Russian Foreign Ministry spokesperson Maria Zakharova said the European Union had proposed relaxing some earlier sanctions to shore up global food security. Moscow hoped this would create conditions for untrammeled exports of grain and fertilisers.
Turkey, a NATO member that has good relations with Russia and Ukraine alike, controls the straits leading into the Black Sea and has acted as a mediator on the grain issue.
Ukrainian President Volodomyr Zelenskiy met senior commanders on Thursday and said Kyiv’s forces, now increasingly armed with precision, longer-range Western weaponry, had strong potential to turn the tide on the battlefield.
The United States believes Russia’s military is sustaining hundreds of casualties a day, including thousands of officers up to general rank in total, in the course of the war, a senior U.S. defense official said on Friday.
“The chain of command is still struggling,” the official said in Washington, speaking on condition of anonymity, although Ukraine had also endured significant casualties.
The official said Washington also believed that Ukraine had destroyed more than 100 “high-value” Russian targets in Ukraine, including command posts, ammunition depots and air-defence sites.
There have been no major breakthroughs on front lines since Russian forces seized the last two Ukrainian-held cities in eastern Luhansk province in late June and early July.
WESTERN ARMS SUPPLIES
Russian forces are now focused on capturing all of neighbouring Donetsk province on behalf of separatist proxies who have declared two breakaway mini-states covering the wider industrialised Donbas region.
In its morning update, Ukraine’s general staff said Russian forces backed by heavy artillery kept trying to advance toward the cities of Kramatorsk and Bakhmut and the Vuhlehirska thermal power plant in Donetsk, but made no notable progress.
Kyiv hopes that its gradually increasing supply of Western arms, such as U.S. High Mobility Artillery Rocket System (HIMARS), will allow it to counter-attack and recapture lost eastern and southern territories.
Russia’s defence ministry said on Friday its forces had destroyed four HIMARS systems between July 5-20. Kyiv denied the claims, calling them “fakes” meant to undermine the West’s support for Ukraine. Reuters could not verify the assertions.
Ukraine has accused the Russians of intensifying missile and rocket strikes on cities in recent weeks in a deliberate attempt to terrorise its population.
Thousands of people have been killed and cities and towns devastated by Russian bombardment, with some far from front lines hit by missiles.

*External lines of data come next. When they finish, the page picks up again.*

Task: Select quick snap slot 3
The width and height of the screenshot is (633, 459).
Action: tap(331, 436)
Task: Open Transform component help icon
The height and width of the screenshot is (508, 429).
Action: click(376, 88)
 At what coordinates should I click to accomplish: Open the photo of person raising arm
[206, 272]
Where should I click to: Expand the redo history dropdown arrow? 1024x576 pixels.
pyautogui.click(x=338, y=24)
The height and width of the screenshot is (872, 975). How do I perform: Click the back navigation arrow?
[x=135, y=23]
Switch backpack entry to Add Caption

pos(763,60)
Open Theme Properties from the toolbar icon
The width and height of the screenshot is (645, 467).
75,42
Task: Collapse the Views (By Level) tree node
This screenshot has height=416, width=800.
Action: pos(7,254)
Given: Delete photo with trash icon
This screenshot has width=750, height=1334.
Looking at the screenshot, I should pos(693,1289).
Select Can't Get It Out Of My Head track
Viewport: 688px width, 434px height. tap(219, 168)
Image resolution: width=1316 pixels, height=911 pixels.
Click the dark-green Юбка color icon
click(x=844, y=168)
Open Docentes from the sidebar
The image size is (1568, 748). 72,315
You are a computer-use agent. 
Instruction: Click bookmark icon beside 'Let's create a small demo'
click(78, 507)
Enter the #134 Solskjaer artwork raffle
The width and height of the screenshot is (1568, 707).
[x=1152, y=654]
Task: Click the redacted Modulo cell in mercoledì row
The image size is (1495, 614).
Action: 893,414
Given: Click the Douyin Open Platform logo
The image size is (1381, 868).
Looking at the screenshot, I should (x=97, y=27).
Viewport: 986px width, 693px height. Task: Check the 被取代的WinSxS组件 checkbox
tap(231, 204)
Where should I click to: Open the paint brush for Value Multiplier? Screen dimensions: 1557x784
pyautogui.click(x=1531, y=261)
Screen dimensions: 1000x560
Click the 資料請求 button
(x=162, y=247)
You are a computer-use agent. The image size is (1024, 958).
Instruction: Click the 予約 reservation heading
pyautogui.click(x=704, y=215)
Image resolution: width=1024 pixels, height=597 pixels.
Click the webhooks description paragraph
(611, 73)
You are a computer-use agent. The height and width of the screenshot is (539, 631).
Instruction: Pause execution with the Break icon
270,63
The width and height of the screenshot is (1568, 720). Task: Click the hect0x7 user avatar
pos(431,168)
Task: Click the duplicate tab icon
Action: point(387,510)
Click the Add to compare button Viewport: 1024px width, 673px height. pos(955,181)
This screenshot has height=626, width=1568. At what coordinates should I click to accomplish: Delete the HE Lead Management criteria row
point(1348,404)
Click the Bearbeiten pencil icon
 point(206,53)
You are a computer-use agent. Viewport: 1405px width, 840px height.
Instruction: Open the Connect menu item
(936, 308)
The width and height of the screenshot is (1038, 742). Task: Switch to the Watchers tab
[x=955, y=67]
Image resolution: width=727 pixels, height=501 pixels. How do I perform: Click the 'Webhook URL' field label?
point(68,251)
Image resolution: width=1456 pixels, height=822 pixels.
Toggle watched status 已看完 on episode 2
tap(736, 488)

Moscow denies deliberately firing on civilians and says all its targets are military.
However, there is a high chance of Russian longer-range weaponry missing their intended targets and causing civilian casualties because Moscow is increasingly using long-range air-defence systems to compensate for a shortage of ground-attack missiles, according to British military intelligence update.
Russia says it is waging a “special military operation” to demilitarise its neighbour and rid it of dangerous nationalists.
Kyiv and the West say Russia is mounting an imperialist campaign to reconquer a pro-Western neighbour that broke free of Moscow’s rule when the Soviet Union collapsed in 1991.